§ Required work: Word for word, repeat every record.

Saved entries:
# # # # #

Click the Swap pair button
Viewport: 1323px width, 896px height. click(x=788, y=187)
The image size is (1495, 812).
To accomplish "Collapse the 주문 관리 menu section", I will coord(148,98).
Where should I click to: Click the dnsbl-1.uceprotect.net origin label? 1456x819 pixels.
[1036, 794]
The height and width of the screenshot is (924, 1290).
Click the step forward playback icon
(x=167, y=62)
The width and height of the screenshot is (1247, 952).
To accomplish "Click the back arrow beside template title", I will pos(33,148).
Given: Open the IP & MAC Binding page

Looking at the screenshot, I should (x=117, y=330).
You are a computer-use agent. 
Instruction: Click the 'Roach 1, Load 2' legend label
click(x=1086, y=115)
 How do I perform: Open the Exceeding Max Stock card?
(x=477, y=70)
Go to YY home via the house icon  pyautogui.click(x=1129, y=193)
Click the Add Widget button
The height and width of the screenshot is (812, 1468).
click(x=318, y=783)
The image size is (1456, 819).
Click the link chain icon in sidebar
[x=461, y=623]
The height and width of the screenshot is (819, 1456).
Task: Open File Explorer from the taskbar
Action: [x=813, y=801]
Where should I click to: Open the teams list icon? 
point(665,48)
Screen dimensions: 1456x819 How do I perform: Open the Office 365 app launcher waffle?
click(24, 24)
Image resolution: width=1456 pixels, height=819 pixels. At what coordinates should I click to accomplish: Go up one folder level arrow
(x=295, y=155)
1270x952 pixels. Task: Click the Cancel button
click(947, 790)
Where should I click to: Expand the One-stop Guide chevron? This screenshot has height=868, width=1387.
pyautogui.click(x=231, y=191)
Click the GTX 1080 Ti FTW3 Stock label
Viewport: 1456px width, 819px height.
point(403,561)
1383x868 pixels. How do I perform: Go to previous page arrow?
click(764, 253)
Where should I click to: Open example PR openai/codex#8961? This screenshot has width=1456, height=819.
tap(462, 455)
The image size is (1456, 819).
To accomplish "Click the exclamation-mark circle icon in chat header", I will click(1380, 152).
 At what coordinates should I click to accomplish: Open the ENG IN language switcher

# # # # #

§ Answer section:
Click the Swap pair button
Viewport: 1323px width, 896px height. click(x=788, y=187)
The image size is (1495, 812).
To accomplish "Collapse the 주문 관리 menu section", I will coord(148,98).
Where should I click to: Click the dnsbl-1.uceprotect.net origin label? 1456x819 pixels.
[1036, 794]
The height and width of the screenshot is (924, 1290).
Click the step forward playback icon
(x=167, y=62)
The width and height of the screenshot is (1247, 952).
To accomplish "Click the back arrow beside template title", I will pos(33,148).
Given: Open the IP & MAC Binding page

Looking at the screenshot, I should (x=117, y=330).
You are a computer-use agent. 
Instruction: Click the 'Roach 1, Load 2' legend label
click(x=1086, y=115)
 How do I perform: Open the Exceeding Max Stock card?
(x=477, y=70)
Go to YY home via the house icon  pyautogui.click(x=1129, y=193)
Click the Add Widget button
The height and width of the screenshot is (812, 1468).
click(x=318, y=783)
The image size is (1456, 819).
Click the link chain icon in sidebar
[x=461, y=623]
The height and width of the screenshot is (819, 1456).
Task: Open File Explorer from the taskbar
Action: [x=813, y=801]
Where should I click to: Open the teams list icon? 
point(665,48)
Screen dimensions: 1456x819 How do I perform: Open the Office 365 app launcher waffle?
click(24, 24)
Image resolution: width=1456 pixels, height=819 pixels. At what coordinates should I click to accomplish: Go up one folder level arrow
(x=295, y=155)
1270x952 pixels. Task: Click the Cancel button
click(947, 790)
Where should I click to: Expand the One-stop Guide chevron? This screenshot has height=868, width=1387.
pyautogui.click(x=231, y=191)
Click the GTX 1080 Ti FTW3 Stock label
Viewport: 1456px width, 819px height.
point(403,561)
1383x868 pixels. How do I perform: Go to previous page arrow?
click(764, 253)
Where should I click to: Open example PR openai/codex#8961? This screenshot has width=1456, height=819.
tap(462, 455)
The image size is (1456, 819).
To accomplish "Click the exclamation-mark circle icon in chat header", I will click(1380, 152).
 At what coordinates should I click to accomplish: Open the ENG IN language switcher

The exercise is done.